Secondo decreto d'abbandono sulla vicenda delle indennità e rimborso spesa, doni e stipendi di fine mandato concessi ai membri del Consiglio di Stato e al Cancelliere. Il procuratore generale John Noseda ha infatti riconfermato la sua decisione dopo aver riavviato la procedura in base ai nuovi elementi che erano giunti in Procura.
"Lo scorso 14 febbraio", ricorda il Ministero pubblico in una nota, "il procuratore generale John Noseda aveva firmato un Decreto d'abbandono, non avendo ravvisato reati di natura penale (art. 312 CP: abuso di autorità) nei riguardi delle persone coinvolte, semmai manchevolezze di natura amministrativa segnalate agli organi competenti (Gran Consiglio e Consiglio di Stato).

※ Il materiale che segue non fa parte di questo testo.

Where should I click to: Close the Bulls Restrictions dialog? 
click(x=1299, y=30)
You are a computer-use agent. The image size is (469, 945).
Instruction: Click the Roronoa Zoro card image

Sulla base di ulteriori documenti giunti nel frattempo e che in precedenza non erano stati trasmessi, la Procura aveva ritenuto che occorressero nuovi accertamenti. Da qui la decisione di riaprire il procedimento. Ora, come detto, il Ministero pubblico ha comunicato che il Procuratore Generale "ha ritenuto di confermare nel merito la sua decisione del mese scorso. Egli ha dunque firmato un nuovo Decreto d'abbandono, inviando questo documento - come il precedente - al Parlamento e al Governo per le loro specifiche competenze".